Monday, May 01, 2006

Despite Protests and the Law, Japan Launches New Whale Hunt




Here we go again. Again defying the international law and the sense of compassion and killing whales. All to satisfy a desire for whale meat. Sick as their neighbors.

Article:

Despite protests, Japan launches new whale hunt

http://news.yahoo.com/news?tmpl=story&cid=
2627&ncid=2627&e=5&u=/afp/20060523/sc_afp/
japanwhalingenvironment_060523171955


Tue May 23, 1:19 PM ET

TOKYO (AFP) - Japan has launched a new whale hunt that has been opposed by environmentalists ahead of an international meeting which Tokyo hopes will end a ban on commercial whaling.

Environmentalists have long fought to stop Japanese whaling, saying the mammals are endangered and point to a glut of whale meat on the Japanese market.
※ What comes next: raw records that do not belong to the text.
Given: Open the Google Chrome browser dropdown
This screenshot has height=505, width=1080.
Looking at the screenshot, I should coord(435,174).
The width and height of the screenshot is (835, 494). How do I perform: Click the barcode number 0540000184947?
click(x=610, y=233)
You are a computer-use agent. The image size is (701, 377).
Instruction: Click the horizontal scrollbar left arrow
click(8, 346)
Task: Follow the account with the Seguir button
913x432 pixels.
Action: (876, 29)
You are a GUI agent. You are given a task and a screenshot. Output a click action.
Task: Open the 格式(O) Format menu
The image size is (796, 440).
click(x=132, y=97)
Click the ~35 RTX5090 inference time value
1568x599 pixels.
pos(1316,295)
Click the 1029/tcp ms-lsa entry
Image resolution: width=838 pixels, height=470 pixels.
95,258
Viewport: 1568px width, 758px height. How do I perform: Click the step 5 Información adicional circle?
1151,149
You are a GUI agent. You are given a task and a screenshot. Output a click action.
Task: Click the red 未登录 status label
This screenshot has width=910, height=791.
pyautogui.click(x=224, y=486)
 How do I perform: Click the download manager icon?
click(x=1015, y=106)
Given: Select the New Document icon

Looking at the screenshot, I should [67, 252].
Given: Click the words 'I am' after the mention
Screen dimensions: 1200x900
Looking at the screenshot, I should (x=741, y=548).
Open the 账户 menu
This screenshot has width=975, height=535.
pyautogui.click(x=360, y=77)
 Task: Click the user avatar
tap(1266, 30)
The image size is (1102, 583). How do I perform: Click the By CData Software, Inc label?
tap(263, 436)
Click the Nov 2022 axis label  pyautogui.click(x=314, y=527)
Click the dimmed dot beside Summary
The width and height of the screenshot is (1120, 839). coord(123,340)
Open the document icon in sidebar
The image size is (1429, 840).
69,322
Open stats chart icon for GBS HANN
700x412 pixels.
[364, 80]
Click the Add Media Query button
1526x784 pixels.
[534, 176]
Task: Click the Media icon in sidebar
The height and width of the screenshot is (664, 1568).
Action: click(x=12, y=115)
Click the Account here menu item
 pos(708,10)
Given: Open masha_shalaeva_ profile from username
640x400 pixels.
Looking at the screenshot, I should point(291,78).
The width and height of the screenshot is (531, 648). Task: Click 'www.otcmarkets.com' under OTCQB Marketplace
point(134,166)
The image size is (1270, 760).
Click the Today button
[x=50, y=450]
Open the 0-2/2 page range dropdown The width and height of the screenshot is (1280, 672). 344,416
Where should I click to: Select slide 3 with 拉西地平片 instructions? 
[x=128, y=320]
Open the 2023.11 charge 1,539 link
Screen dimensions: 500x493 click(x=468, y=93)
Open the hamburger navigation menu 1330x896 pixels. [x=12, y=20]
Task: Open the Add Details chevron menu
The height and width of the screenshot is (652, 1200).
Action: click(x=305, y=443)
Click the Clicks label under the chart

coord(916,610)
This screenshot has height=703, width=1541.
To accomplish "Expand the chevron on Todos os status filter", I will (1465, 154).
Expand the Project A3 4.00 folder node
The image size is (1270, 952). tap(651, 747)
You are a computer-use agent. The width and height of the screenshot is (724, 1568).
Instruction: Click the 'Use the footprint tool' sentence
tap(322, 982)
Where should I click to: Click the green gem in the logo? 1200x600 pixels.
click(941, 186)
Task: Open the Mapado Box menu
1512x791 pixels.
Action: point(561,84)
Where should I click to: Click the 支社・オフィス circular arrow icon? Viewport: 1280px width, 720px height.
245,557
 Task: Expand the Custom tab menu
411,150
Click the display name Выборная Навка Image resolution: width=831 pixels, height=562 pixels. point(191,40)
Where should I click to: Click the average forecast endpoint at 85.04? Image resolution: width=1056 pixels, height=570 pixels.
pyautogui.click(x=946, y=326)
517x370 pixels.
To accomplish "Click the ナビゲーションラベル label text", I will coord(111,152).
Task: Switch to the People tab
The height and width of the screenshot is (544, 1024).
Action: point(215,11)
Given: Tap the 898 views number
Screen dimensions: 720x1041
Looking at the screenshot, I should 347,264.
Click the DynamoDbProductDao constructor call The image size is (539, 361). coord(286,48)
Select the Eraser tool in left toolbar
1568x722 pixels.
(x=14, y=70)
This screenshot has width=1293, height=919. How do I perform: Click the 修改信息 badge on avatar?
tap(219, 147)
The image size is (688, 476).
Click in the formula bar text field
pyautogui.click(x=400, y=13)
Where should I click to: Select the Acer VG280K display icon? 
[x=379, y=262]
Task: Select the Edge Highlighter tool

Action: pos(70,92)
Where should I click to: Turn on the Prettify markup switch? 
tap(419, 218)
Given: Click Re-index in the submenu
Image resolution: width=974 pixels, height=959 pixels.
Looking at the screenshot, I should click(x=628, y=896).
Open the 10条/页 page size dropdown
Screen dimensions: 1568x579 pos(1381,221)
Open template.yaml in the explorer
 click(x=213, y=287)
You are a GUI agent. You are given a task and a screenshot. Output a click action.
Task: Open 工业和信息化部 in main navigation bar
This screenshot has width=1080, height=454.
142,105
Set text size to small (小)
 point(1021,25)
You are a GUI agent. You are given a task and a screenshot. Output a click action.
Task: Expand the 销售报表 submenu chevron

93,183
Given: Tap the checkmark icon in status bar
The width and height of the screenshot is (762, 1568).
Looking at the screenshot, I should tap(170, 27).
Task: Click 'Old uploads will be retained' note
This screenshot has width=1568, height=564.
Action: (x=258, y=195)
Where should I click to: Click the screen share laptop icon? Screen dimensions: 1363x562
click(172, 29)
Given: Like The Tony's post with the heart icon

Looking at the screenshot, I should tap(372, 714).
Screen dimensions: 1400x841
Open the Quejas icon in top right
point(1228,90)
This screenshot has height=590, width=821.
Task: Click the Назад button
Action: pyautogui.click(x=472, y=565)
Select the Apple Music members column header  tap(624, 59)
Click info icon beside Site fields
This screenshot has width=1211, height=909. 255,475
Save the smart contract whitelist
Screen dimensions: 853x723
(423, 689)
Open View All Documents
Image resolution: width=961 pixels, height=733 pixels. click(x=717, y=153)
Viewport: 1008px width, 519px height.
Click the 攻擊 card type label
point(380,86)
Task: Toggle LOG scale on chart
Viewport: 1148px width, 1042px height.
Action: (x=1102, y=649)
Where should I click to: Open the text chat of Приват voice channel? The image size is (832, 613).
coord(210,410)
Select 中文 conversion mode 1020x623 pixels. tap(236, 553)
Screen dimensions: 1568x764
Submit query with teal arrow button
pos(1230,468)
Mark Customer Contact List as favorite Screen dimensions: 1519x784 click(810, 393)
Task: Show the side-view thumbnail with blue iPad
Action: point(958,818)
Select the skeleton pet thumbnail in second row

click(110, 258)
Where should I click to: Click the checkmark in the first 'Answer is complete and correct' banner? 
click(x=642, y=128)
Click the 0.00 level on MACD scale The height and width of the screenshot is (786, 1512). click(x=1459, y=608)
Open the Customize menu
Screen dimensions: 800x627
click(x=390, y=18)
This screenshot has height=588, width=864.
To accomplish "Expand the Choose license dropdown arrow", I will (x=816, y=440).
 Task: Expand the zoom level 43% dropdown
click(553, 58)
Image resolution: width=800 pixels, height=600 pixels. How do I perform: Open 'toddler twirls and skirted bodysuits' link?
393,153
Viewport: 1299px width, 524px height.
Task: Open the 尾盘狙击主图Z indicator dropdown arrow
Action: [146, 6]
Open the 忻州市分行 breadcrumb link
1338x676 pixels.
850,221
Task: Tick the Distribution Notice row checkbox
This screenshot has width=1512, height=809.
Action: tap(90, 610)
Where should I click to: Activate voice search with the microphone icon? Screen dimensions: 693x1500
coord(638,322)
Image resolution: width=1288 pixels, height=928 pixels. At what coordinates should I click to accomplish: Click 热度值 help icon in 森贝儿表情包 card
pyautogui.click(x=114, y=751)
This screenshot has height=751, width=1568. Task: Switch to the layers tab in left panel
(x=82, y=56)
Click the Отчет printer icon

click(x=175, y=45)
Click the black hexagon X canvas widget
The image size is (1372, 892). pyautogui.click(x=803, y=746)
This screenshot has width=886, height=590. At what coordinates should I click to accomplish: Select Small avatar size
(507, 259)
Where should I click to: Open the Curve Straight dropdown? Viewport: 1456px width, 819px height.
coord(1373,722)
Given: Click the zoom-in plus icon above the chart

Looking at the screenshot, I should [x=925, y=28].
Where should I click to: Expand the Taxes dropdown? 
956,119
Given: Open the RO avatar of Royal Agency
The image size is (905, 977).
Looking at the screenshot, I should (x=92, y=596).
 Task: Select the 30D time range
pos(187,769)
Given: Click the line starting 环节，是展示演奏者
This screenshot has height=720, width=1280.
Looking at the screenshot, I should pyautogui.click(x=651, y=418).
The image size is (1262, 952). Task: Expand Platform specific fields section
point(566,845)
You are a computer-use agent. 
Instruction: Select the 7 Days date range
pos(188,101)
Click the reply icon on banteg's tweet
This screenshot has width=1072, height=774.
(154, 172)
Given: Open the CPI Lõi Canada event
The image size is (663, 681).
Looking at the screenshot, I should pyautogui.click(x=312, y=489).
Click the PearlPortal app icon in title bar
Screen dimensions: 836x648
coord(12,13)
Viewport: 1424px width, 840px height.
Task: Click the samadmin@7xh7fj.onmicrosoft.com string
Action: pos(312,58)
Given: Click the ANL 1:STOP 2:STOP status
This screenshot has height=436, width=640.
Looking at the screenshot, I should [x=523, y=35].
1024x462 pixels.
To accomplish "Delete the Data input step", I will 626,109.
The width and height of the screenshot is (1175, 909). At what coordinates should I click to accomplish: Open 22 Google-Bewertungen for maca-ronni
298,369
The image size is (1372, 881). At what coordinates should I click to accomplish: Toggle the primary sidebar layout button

But Japan says the number of whales is on the rise and that the meat is part of its traditional diet.

Five government ships left for northwestern Pacific waters to kill 260 whales, a fisheries official said.

The latest hunt comes ahead of a meeting of the
International Whaling Commission starting on June 16 in the West Indies, where Japan is due to make its latest push to legalize commercial whaling.

Australia, which strongly opposes whaling, has accused Japan of using financial aid to poor countries in exchange for their votes on the commission.

Japan officially stopped whaling in the 1987-1988 season and reluctantly accepted an international moratorium supported by Western countries. Norway is the only country that explicitly defies the ban on commercial whaling.

But Japan uses a loophole that allows the killing of whales for "research," even though the meat usually ends up in grocery stores and restaurants.

The latest hunt is necessary to study whales' behavior, their role in the environment, feeding patterns and how they may be impacted by pollution in the ocean, the government-backed Institute of Cetacean Research said.

Japan last year doubled its annual kill to about 850 minke whales and extended the hunt to other species considered to be endangered.

It has studiously ignored international protests, including Greenpeace and other environmentalists who dogged the Japanese fleet in the Antarctic from December.

In a rare victory for activists, fishing giant Nissui and four other firms recently donated their shares in a whale company to the government after Greenpeace launched a pressure campaign targeting the companies' products.

But Japan has also launched a new marketing drive which aims to encourage more people to eat whale by selling it at cheaper prices to hospitals, bars, restaurants and schools.